Logo depois de chegar, ela conheceu a pessoa que iria apresentá-la ao relógio. Ela teve aula com o biólogo molecular Aziz Sancar, conhecido por seu trabalho no reparo do DNA. “Fiquei impressionada com a bela precisão com que ele nos ensinou conceitos científicos básicos”, disse ela. “Eu estava tipo, 'Cara, esse cara é tão inteligente.'” Sancar, que diria ganhar um prêmio Nobel em 2015, estudava uma classe de proteínas chamadas criptocromos, que inclui as proteínas do relógio CRY1 e CRY2. Cada organismo, desde cianobactérias até sequoias, tem um relógio, mas as proteínas que conduzem cada sistema são diferentes. Nos mamíferos, as proteínas mais importantes além de CLOCK e BMAL1 são formas de PER e CRY.

Introdução

Como estudante de graduação no laboratório de Sancar, Partch descobriu que o CRY1 tinha uma cauda misteriosa e não estruturada. Ninguém sabia o que aquela secção da proteína fazia, mas, novamente, ninguém sabia realmente como é que qualquer uma das espirais e fitas das proteínas do relógio conduziam aos seus efeitos notáveis. E para surpresa de Partch, ninguém parecia se importar muito também. José Takahashi e seus colegas da Northwestern University identificaram os genes para CLOCK e BMAL1 com grande aclamação apenas alguns anos antes; a suposição tácita entre muitos cientistas era que o trabalho pesado estava feito.

Nem sequer ficou sem ser dito. Numa conferência em 2002, Partch partilhou com alguns colegas que queria compreender a estrutura das proteínas. "Por que?" foi a resposta deles: Já sabemos tudo. Partch, educadamente, mas enfaticamente, discordou.
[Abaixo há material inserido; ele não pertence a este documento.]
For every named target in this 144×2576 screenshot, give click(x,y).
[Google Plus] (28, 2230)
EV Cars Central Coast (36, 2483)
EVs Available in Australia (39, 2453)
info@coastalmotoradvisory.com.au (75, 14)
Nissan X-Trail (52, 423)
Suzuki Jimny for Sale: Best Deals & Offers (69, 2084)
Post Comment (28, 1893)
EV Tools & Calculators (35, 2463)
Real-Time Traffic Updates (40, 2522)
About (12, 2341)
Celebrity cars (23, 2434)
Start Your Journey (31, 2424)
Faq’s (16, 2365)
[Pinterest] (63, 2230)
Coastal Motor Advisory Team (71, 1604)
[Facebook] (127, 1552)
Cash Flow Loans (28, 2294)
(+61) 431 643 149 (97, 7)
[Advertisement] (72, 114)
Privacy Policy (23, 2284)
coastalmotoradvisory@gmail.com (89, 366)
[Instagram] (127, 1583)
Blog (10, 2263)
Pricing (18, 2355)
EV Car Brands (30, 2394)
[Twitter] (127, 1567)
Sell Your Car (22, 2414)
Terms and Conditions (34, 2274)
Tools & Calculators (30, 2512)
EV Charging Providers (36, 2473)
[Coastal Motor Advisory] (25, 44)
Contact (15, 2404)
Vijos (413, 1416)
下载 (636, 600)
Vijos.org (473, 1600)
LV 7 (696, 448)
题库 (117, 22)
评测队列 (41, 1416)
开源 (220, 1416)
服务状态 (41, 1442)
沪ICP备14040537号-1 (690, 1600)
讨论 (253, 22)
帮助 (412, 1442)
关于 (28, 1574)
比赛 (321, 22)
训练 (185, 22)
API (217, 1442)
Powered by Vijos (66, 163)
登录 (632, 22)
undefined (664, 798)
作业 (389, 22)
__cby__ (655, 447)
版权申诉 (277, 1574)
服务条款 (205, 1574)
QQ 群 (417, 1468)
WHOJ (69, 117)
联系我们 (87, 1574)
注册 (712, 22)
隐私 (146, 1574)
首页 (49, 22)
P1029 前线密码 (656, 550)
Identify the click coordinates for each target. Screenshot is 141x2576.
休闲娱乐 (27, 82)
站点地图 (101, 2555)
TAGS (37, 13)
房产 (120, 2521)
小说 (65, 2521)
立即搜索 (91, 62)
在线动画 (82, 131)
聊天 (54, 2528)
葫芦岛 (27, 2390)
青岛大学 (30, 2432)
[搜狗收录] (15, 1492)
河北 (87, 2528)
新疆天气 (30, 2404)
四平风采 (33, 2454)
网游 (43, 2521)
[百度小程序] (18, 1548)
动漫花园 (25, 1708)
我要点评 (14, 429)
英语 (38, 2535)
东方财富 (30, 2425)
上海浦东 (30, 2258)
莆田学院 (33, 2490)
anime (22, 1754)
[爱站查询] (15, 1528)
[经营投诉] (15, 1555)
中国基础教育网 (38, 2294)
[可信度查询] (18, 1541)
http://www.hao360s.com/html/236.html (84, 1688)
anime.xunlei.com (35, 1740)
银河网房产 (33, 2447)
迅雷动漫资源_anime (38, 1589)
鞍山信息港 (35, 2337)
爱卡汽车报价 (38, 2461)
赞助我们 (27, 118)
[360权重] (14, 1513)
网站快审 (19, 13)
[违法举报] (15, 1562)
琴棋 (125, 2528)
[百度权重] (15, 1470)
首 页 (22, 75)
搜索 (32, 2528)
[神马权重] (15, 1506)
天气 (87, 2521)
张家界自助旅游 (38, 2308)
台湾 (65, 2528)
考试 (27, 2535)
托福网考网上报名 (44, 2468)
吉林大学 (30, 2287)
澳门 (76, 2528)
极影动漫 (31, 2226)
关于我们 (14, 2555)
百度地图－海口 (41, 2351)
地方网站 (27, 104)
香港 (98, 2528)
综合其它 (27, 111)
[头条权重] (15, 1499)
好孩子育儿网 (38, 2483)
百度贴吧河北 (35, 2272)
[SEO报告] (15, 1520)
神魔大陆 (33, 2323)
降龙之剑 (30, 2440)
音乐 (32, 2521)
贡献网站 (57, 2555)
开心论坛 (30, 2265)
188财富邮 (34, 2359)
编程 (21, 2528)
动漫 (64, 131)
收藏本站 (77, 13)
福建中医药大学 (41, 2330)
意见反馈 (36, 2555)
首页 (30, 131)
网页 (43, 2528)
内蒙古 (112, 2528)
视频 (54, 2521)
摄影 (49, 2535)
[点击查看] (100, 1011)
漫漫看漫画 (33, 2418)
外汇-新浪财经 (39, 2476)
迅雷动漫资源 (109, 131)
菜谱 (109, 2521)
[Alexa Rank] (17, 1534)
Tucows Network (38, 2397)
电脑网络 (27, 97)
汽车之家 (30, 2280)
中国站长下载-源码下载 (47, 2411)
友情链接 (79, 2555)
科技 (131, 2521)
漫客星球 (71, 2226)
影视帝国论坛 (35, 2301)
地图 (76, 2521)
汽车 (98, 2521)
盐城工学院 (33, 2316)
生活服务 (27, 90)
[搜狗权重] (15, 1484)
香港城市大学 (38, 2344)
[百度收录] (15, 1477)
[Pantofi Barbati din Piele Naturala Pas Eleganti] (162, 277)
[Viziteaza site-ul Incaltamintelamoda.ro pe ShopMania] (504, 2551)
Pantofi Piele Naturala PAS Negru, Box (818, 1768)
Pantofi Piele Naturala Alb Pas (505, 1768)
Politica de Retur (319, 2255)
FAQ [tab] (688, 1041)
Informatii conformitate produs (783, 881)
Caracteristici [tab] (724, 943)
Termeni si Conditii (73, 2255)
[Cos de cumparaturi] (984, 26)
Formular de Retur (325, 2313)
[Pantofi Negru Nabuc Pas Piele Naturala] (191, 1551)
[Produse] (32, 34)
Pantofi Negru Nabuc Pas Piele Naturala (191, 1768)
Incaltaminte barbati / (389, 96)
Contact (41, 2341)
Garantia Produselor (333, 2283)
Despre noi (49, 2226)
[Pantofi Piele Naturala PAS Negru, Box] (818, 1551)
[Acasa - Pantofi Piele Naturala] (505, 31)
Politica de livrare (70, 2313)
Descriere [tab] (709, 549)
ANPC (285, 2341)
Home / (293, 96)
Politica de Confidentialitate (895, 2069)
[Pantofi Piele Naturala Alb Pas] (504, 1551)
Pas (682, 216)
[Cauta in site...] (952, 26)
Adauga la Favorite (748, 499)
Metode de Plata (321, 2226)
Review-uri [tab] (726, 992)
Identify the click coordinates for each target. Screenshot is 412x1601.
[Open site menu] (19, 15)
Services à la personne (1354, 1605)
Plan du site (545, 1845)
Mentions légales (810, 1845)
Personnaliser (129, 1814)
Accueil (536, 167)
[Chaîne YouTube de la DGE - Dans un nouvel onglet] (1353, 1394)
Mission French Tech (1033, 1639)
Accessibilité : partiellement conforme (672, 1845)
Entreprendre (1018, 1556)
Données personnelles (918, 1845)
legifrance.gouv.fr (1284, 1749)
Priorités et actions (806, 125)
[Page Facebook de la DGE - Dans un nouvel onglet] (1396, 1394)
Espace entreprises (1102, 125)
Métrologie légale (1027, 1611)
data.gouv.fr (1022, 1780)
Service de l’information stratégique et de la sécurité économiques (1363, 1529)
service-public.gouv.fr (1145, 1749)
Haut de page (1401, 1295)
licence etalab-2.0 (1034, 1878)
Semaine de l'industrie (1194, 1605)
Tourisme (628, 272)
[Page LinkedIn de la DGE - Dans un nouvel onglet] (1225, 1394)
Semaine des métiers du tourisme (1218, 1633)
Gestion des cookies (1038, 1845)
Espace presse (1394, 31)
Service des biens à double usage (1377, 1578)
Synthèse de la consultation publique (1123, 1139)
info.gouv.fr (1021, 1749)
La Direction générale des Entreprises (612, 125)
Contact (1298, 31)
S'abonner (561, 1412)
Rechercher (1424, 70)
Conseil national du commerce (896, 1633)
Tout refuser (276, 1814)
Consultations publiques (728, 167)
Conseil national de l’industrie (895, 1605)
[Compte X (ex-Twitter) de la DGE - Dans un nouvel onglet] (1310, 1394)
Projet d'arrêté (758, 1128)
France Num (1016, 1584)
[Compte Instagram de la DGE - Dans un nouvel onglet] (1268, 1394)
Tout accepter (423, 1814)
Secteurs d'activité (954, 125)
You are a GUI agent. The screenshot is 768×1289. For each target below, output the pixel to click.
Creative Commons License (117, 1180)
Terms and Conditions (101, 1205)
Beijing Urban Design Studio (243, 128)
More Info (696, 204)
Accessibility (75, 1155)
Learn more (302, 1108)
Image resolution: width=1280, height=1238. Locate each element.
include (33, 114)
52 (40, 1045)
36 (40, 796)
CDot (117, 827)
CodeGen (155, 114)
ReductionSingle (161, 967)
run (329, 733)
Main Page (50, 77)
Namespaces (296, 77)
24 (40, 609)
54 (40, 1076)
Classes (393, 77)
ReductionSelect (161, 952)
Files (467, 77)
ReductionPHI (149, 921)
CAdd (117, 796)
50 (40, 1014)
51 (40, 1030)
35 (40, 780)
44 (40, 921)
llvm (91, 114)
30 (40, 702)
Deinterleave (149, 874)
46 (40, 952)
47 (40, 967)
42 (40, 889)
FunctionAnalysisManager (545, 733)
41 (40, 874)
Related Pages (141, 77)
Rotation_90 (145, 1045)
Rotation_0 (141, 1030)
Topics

Quando se formou, foi trabalhar no Southwestern Medical Center da Universidade do Texas como pós-doutoranda no laboratório de Kevin Gardner, bioquímico e biólogo estrutural agora no Centro de Pesquisa Científica Avançada do Centro de Pós-Graduação da City University of New York. Lá ela esperava poder ver as proteínas do relógio com mais clareza, aprendendo a usar duas técnicas complicadas, mas poderosas.

Um Poeta das Sombras

“Proteína circular toca proteína quadrada é igual a magia”: É assim que Gardner resume a imprecisão sobre a estrutura molecular que, na sua experiência, muitos biólogos se contentam em aceitar, uma vez que ninguém pode concentrar-se em todos os aspectos de cada sistema. Mas em Partch ele reconheceu uma alma gêmea, alguém motivado a desmontar proteínas e compreendê-las, e dotado de uma memória quase enciclopédica para a literatura sobre o relógio circadiano.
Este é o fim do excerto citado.